Though some of his other paintings are inspired by the New England coast and allude to its landscape, ‘Flying Saucer, Cape Cod’ focuses on the sky. Matthew says “The skies over Cape Cod are alive if you take a moment to look up.” His interest in the UFO and its relation to Cape Cod evokes the work of one of his favorite artists, Budd Hopkins. Hopkins saw a flying saucer on his way to a cocktail party in the 1960’s, inspiring Hopkins’ works and writing career. Matthew had a similar experience where he captured a small white object while taking photos of the night sky over the bay.
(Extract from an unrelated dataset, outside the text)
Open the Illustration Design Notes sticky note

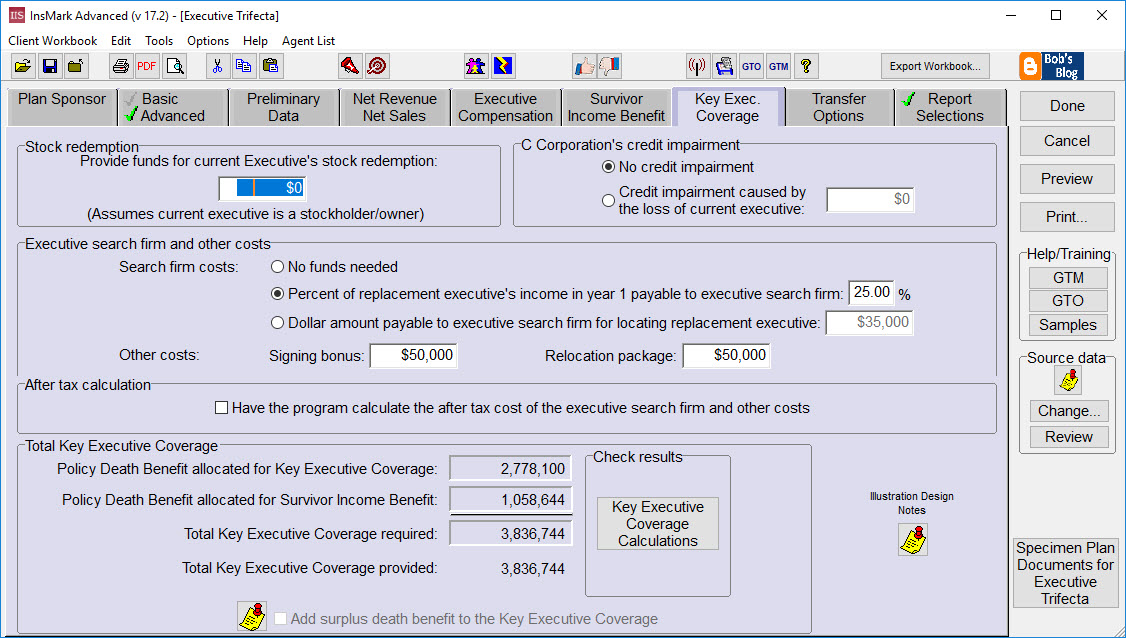coord(912,539)
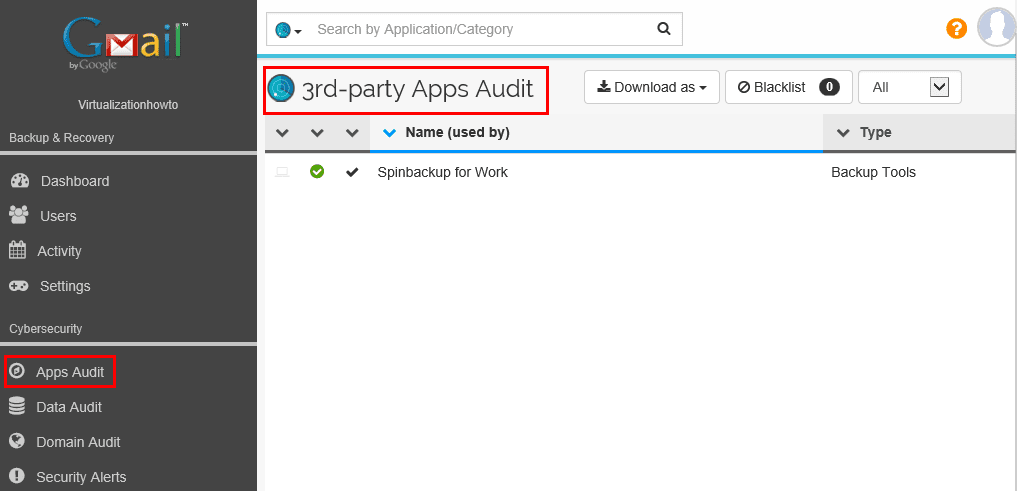
Task: Go to Users in sidebar
Action: [x=58, y=216]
Open to the idea of extraterrestrial life “after years of seeing strange moving lights high in the atmosphere over the Outer Cape,” Matthew translates his excitement over a possible UFO sighting into ‘Flying Saucer, Cape Cod Bay.’ In sharing this story, Matthew explains, “I associated the rounded form at the top of the painting with a saucer, releasing a widening beam to the space below.” His current style is particularly suited to the illustration of such an idea, as abstraction need not conform to prescribed reality but rather communicates the artist’s unique truth and life.

Matthew Bielen
Flying Saucer, Cape Cod Bay, 2017
On view at Profiles at the New York Design Center

Following in the footsteps of the American painter Andrew Wyeth, Matthew Bielen’s works are also characteristically related to their location. Whereas Wyeth became obsessed with depicting scenes from Pennsylvania and Maine, Matthew’s paintings capture the essence of Massachusetts in an abstract sense. “My paintings are intrinsically linked to Massachusetts in that they’re mostly inspired by my experiences living here,” he explains to Bicycle Fine Art, viewing his paintings as representative of his person, opinions, and feelings. ‘Flying Saucer, Cape Cod Bay’ offers intimate insight into an aspect of the cape with which many are unfamiliar, revealing Matthew’s close relationship with that of the north east coast. Because his background is inherent to his work, Matthew continues to use Massachusetts as a base of inspiration. He states that “Even if I were to move somewhere else, like New York City, I don’t think you could take those feelings out of someone.”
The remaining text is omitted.